** Start **

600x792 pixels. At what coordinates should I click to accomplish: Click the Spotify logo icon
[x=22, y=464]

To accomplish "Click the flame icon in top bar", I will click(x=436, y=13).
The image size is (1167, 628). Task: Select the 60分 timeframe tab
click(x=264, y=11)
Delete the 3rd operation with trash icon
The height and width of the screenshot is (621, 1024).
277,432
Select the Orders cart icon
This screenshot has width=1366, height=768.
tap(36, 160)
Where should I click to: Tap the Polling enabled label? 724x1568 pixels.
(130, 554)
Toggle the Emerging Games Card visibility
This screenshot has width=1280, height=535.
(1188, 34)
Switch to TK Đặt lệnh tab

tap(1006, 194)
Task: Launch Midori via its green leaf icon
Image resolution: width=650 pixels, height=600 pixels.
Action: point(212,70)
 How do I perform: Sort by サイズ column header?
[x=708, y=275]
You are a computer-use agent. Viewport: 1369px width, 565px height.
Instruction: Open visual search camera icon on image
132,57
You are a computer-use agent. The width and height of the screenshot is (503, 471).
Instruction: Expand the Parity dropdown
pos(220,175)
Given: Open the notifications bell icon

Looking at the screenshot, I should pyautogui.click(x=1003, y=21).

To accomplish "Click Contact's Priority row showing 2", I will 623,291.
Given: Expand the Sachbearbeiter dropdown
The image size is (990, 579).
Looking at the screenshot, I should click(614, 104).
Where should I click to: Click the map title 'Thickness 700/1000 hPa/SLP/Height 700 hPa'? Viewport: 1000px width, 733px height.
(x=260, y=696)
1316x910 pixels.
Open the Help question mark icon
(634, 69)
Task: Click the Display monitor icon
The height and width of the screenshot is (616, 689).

** End **

Given request: List the lines of the rows above as a JSON list of strings, one string per line, starting at the line with "Where should I click to: Tap" and continuing to the end of the rows. Leave out blank lines.

Answer to the task:
[
  "Where should I click to: Tap the Polling enabled label? 724x1568 pixels.",
  "(130, 554)",
  "Toggle the Emerging Games Card visibility",
  "This screenshot has width=1280, height=535.",
  "(1188, 34)",
  "Switch to TK Đặt lệnh tab",
  "tap(1006, 194)",
  "Task: Launch Midori via its green leaf icon",
  "Image resolution: width=650 pixels, height=600 pixels.",
  "Action: point(212,70)",
  " How do I perform: Sort by サイズ column header?",
  "[x=708, y=275]",
  "You are a computer-use agent. Viewport: 1369px width, 565px height.",
  "Instruction: Open visual search camera icon on image",
  "132,57",
  "You are a computer-use agent. The width and height of the screenshot is (503, 471).",
  "Instruction: Expand the Parity dropdown",
  "pos(220,175)",
  "Given: Open the notifications bell icon",
  "Looking at the screenshot, I should pyautogui.click(x=1003, y=21).",
  "To accomplish \"Click Contact's Priority row showing 2\", I will 623,291.",
  "Given: Expand the Sachbearbeiter dropdown",
  "The image size is (990, 579).",
  "Looking at the screenshot, I should click(614, 104).",
  "Where should I click to: Click the map title 'Thickness 700/1000 hPa/SLP/Height 700 hPa'? Viewport: 1000px width, 733px height.",
  "(x=260, y=696)",
  "1316x910 pixels.",
  "Open the Help question mark icon",
  "(634, 69)",
  "Task: Click the Display monitor icon",
  "The height and width of the screenshot is (616, 689)."
]